- Directed by: Jayabharathi
- Written by: Ravindhran Ramamoorthy Jayabharathi
- Produced by: Raja Vaidyanathan
- Starring: Charle Chandrasekhar
- Cinematography: Ramesh Vyas
- Edited by: Suresh Urs
- Music by: Chittey Prakash
- Production company: Media Works
- Release date: 27 December 2002;
- Running time: 110 minutes
- Country: India
- Language: Tamil

= Nanba Nanba =

Nanba Nanba is a 2002 Indian Tamil-language drama film directed by Jayabharathi, starring Charle and Chandrasekhar. The film was released on 27 December 2002 and received critical acclaim; Chandrasekhar won the National Film Award for Best Supporting Actor.

==Plot==
Lawrence and Joseph are two orphans brought up by Father Kirupakaran. They are best of friends and both become teachers in a school and live in the same house. One fateful day, they meet with an accident and Lawrence becomes a quadriplegic, with no movement below hip, due to multiple injuries in his spinal cord. Life comes to a standstill for Lawrence and he is restricted to his bed. Joseph starts taking care of Lawrence and Joseph's help is needed to even perform his daily essential chores. Joseph continues teaching and Lawrence brings out a literary magazine, which does not sell much but gives him satisfaction of writing and doing something useful for others.

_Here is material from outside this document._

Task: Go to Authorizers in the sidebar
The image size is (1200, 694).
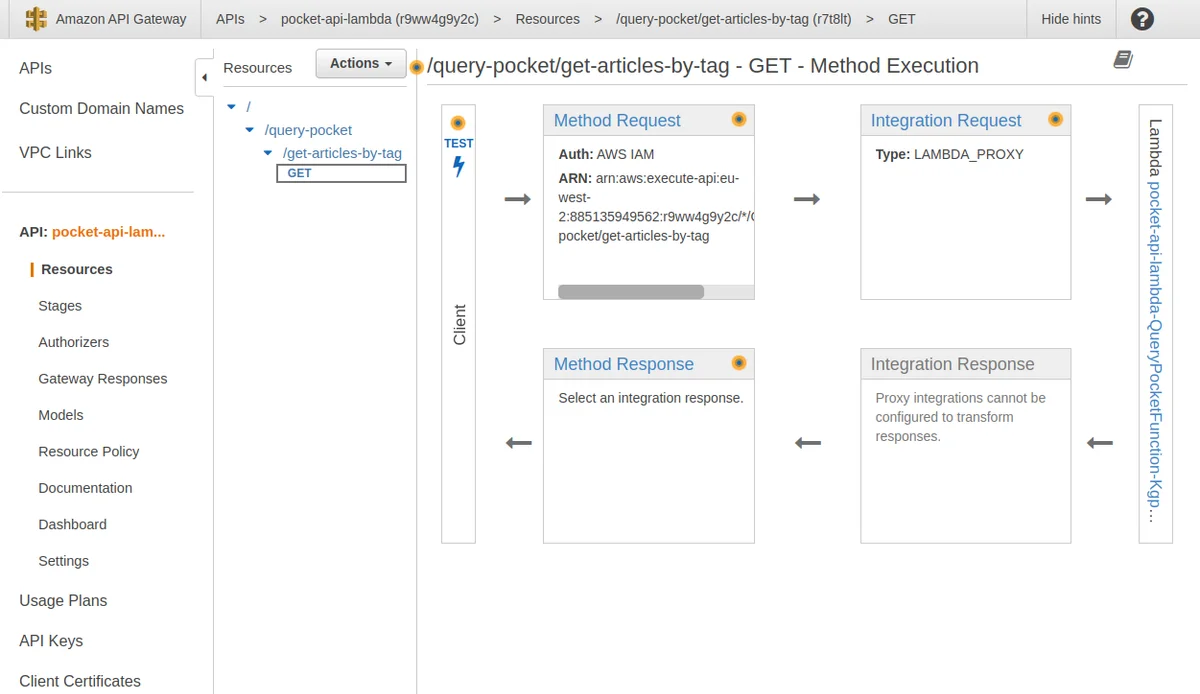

Lawrence feels lonely and longs to see the outside world and live like a normal person. He spends most of his time watching television and his only consolation is the daily visit by Janani, a young girl, who comes for tuition with him. A noisy neighbourhood gives him the opportunity to know the problems of that family and urges him to help in their demanding situation. Joseph thinks of sending Lawrence abroad for treatment, but doctors inform that Lawrence cannot be cured. One day, the neighbourhood family vacates the house and Lawrence's window to the world is shut down.

Lawrence advertises for a good proposal for Joseph in a matrimonial column — though the latter turns down the opportunity to look after Lawrence. Lawrence gets upset and tries to commit suicide so Joseph can get married. He gets admitted to a hospital and recovers, and Joseph agrees to marriage ad long as he can continue to take care of his friend. Edward (Bala Singh, the bride Lucy (Rindhya)'s father, likes Joseph but does not like the deal to care for Lawrence. However, Lucy comes and meets Lawrence and gives her consent for the marriage and cites that she will also help look after Lawrence.

==Cast==
- Charle as Joseph
- Chandrasekhar as Lawrence
- Bala Singh as Edwards
- Rindhya as Lucy
- 'Bharathi' Mani as Kirupakaran
- Shwetha as Janani
- Ramadoss
- Julie

==Production==
The story of the film is by Ravindran Ramamurthy, the brother of director Jayabharathi. He had initially requested the National Film Development Corporation of India to produce the film, but their process took four years and they also subsequently rejected the film. Following the negative response, he wrote to hundred people asking them to give him 5000 rupees to make the film. Raja Vaidyanathan's DreamWorks studio offered to produce the film. Charlee and Chandrasekhar did not take any money for the project, while Ramesh Prasad of Prasad Studios lent Jayabharathi post-production material for free.

Shot in 16 mm in 13 days and then made 35 mm, Nanba Nanba was made on a shoestring budget of ₹6 lakh (worth ₹45 lakh in 2021 prices).

==Release and reception==
Despite garnering critical acclaim, the film did not perform well at the box office and had taken a low profile opening. Chandrasekhar won the National Film Award for Best Supporting Actor.